Warning: This book includes mature content such as: sexual content, and/or drug and/or alcohol use, and/or violence.
In the wake of a brutal war, the archangel Raphael and his hunter consort, Elena, are dealing with the treacherously shifting tides of archangelic politics and the people of a battered but not broken city. The last thing their city needs is more death, especially a death that bears the eerie signature of an insane enemy archangel who cannot— should not—be walking the streets.
This hunt must be undertaken with stealth and without alerting their people. It must be handled by those who can become shadows themselves…

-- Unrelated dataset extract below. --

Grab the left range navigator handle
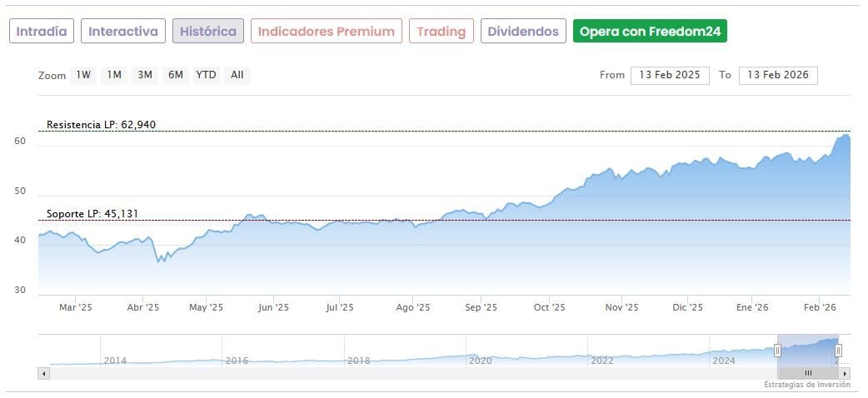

Ash is a gifted tracker and a woman cursed with the ability to sense the secrets of anyone she touches. But there’s one man she knows all too well without a single instant of skin contact: Janvier, the dangerously sexy Cajun vampire who has fascinated and infuriated her for years. Now, as they track down a merciless killer, their cat-and-mouse game of flirtation and provocation has turned into a profound one of the heart. And this time, it is Ash’s secret, dark and terrible, that threatens to destroy them both.
Archangel’s Shadows is a very good instalment in the Guild Hunter series, I really enjoyed that while the main focus was on Ash and Janvier, other characters were involved and got quite a bit of ‘screen-time’ as well.
My Archangel’s Shadows review:
I’m not sure who I loved the most in Archangel’s Shadows, Ash or Janvier. Ash is a strong woman, a hunter who knows how to fight, how to be cunning, and how to keep a sexy vampire at arm’s length. Janvier with his sexy Cajun French, his strong feelings for Ash and all his skills isn’t half bad, either. And because Ash is adamant to not fall for Janvier – even though she may have already fallen – and he is sure she’s the only woman for him; in fact he’s been sure of that since the first time they met a few years ago, their romantic tango was very agreeable to me 😉
Archangel’s Shadows starts at the very end of the battle that took place in Archangel’s Legion, and the atmosphere of this story was a little darker than the previous novels. Both because many angels were still recovering from their wounds, and because the city of New York hadn’t gotten away completely unscathed. And of course, there was a new threat as well, one that Ash and Janvier had quite a bit of trouble getting to the bottom of – following several leads, a red herring, and some big clues, they really had their work cut out for them!
While I am the first reader to complain if I read a Guild Hunter story with no Elena or Raphael, in Archangel’s Shadows, they were almost as present as the main couple and I would have enjoyed to see Ash and Janvier more. They are mostly in the background in the other novels, and they really deserved their time to shine. At the same time, I certainly was happy to spend time with Elena as well, and there were many important developments happening in this story. Both in New York and around the world.
Written in third person point of view, past tense, and from several different characters’ perspective, Archangel’s Shadows brought a great overview of where the story is at at this point in the series. It also made sure some loose ends have been collected, and set up the next few books in a good way. I, for one, cannot wait to read Archangel’s Enigma which is due for release in September…
Some of my favorite Archangel’s Shadows quotes:
Ashwini navigated the darkened stairwell with quick steps, careful not to make a sound. Given the layout of the stairs – a kind of square spiral complete with a well in the center that went from the top of the seventy-three-story building to the basement – the echoes would bounce off the walls into a thundering racket.
Lips twitching, Dmitri hoped with every cell in his body that Illium would find his way through the crushing pressures of immortality and power, that he wouldn’t lose the joie de vivre that had been a part of him since he was a fledgling.
The pain hadn’t mattered. She’d found the lonely dark of the road, waved a truck to a stop, and taken her life in her hands when she’d jumped into the cab.